Balbuceos
Orson Welles terminó una de sus inmensas películas, El cuarto mandamiento, con un plano de un micrófono y una voz en off que decía algo parecido a: `Yo hice esta película. Mi nombre es Orson WeIles". Antonio Mercero comienza su último filme de manera similar, aunque con más modestia: no es una voz la que anuncia el elenco, sino un cuadro flamenco y dos cantaores los que dan cuenta, desde el nombre de la productora al del director, de quiénes son los responsables de lo que vamos a ver a continuación.La secuencia inicial de Don Juan, mi querido fantasma, revisitación en clave jocoso-folclórica de las peripecias del Burlador zorrillano, anuncia en líneas generales gran parte de lo que contiene el guión de un filme con honestas pretensiones de alcanzar un público popular. El relato se desarrolla en un teatro, lo cual le va muy bien al tema: el equívoco-cuando el espectador espera leer, en realidad oye- será el motor de la acción (un fantasma y su doble son su eje); no faltarán números musicales; la acción transcurre en Andalucía, concretamente en Sevilla, y en presente.
Don Juan, mi querido fantasma
Director: Antonio Mercero. Guión: A. Mercero y Joaquín Oristrell.Fotografia: Carlos Suárez. Música: Bernardo Bonezzi. España 1990. Intérpretes: Juan Luis Galiardo; María Barranco; José Sazatomil, Saza; Rafael Álvarez, El Brujo; Loles León; Rossy de Palma; Verónica Forqué; Pedro Reyes; Luis Escobar. Estreno en Barcelona: cines Diagonal y Borrás.
Por desgracia, una comedia que se propone tal, aunque trufada de claves genéricas de diverso orden -musical, incluso fantástico-, agota pronto su batería de aciertos. Ciertamente, resulta gratificante que, por una vez, el inmortal inmoral sea no un melodramático galán en perenne seducción monjeril, sino involuntario promotor de intrigas, pues hay de por medio un asunto de tráfico de cocaína, un elegante aristócrata camello y una galería de personajes extravagantes.
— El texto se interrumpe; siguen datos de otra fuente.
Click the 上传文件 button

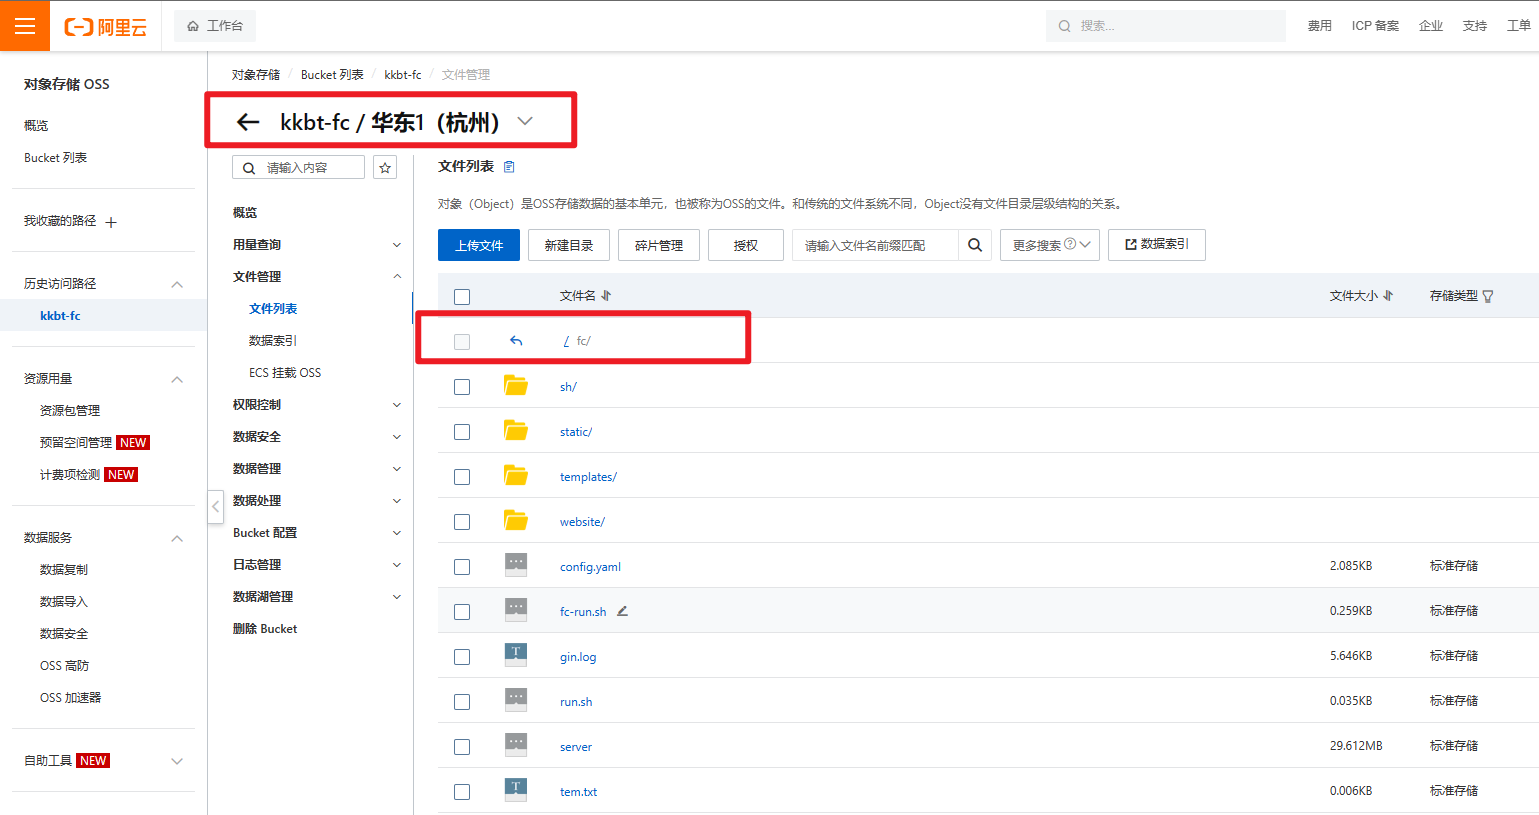click(479, 245)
O que la composición de los personajes contenga algunos aciertos parciales: que una actriz tan eminentemente oral como Loles León se exprese mediante castañuela con subtítulos es, cuanto menos, un golpe de gracia.
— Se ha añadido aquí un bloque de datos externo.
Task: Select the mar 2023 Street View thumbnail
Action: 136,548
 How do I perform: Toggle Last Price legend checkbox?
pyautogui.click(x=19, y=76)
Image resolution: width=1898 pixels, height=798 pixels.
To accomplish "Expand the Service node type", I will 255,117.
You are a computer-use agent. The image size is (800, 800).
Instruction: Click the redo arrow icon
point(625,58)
Pero, como ocurre desdichadamente en la mayor parte de las comedias contemporáneas, también ésta cae herida de muerte por problemas no ya de estructura del guión, que los tiene, sino sobre todo en la construcción del elemento central de toda comedia que se precie, el gag, sea éste visual u oral. No de otra forma se tiene que interpretar la recurrencia al taco como agotadora muletilla de la carcajada, o el hecho de que, cuando se echa mano de una buena idea, se la estruje sin misericordia, de manera que a la cuarta vez que se ve a alguien revolcándose en el suelo, en jocoso ayuntamiento con nadie, la sonrisa se congele en la boca y se desee que acabe cuanto antes la interminable secuencia.
Queda en pie, no obstante, el impecable oficio de Juan Luis Galiardo, gracias al cual la película se hace no sólo llevadera, sino incluso simpática. En su saber estar, en su aire levemente autoparódico y caricaturesco, está lo mejor de un filme en cuyo haber hay que apuntar, no obstante, la falta de cualquier otra pretensión que no sea la de hacer reir. Claro está que, como bien sabían los grandes maestros del género, hacer reir es tal vez lo más serio y dificil que en esta dichosa profesión existe.